Fort McMurray durch Brände weniger zerstört als gedacht

Die Regierungschefin von Kanadas Provinz Alberta, Rachel Notley, ist in die von schweren Waldbränden betroffene Stadt Fort McMurray gereist.

Fort McMurray durch Brände weniger zerstört als gedacht
Rcmp Alberta / Handout Fort McMurray durch Brände weniger zerstört als gedacht

Notley betrachtete vor Ort das Ausmaß der Schäden. Diese fielen demnach aber deutlich geringer aus als befürchtet. 90 Prozent des 80 000-Einwohner-Ortes sei gerettet worden, sagte Notley und dankte via Twitter allen Helfern.

Es sei ein Wunder, dass alle Bewohner in Sicherheit gebracht werden konnten, sagte sie nach einem Gang mit Feuerwehrleuten durch die fast verlassene Stadt. Zehntausende Menschen waren dort vor den Flammen geflohen, Tote und Verletzte gab es Behörden zufolge nicht.

Die in der Region seit gut einer Woche wütenden Brände hätten 2400 Gebäude zerstört, doch fast 25 000 seien intakt, darunter das Krankenhaus, Gemeindegebäude und Schulen. Damit sei die Zerstörung auch geringer als beim Brand um Slave Lake, der in Alberta im Jahr 2011 wütete.

«Diese Stadt war vor nur ein paar Tagen von einem Flammenmeer umgeben, aber Fort McMurray und die umliegenden Gemeinden wurden gerettet. Und sie werden wieder aufgebaut», teilte Notley auf Facebook mit.

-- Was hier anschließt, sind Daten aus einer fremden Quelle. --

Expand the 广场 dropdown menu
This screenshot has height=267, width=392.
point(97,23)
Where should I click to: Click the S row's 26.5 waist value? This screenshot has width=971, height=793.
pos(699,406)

Nach einem Bericht des Senders CBC arbeiteten bereits rund 1500 Menschen daran, die Stadt wieder bewohnbar zu machen.

An eine Rückkehr sei für die Betroffenen momentan aber noch nicht zu denken. Das Feuer glimme noch an vielen Stellen, und die Brandbekämpfung gehe weiter. Außerdem seien Stromleitungen kaputt und Dienstleistungen wie Gas, Wasser, Abfallentsorgung und Gesundheitsversorgung müssten wiederhergestellt werden. Retter und Techniker hätten wochenlange Arbeiten vor sich.

Mittlerweile haben die Brände sich auf eine Fläche von 204 000 Hektar ausgebreitet, was mehr als der doppelten Größe Berlins entspricht. Sie sind noch etwa 30 Kilometer von der benachbarten Provinz Saskatchewan entfernt. Nach offiziellen Angaben waren zuletzt 700 Feuerwehrleute im Einsatz und weitere 300 auf dem Weg.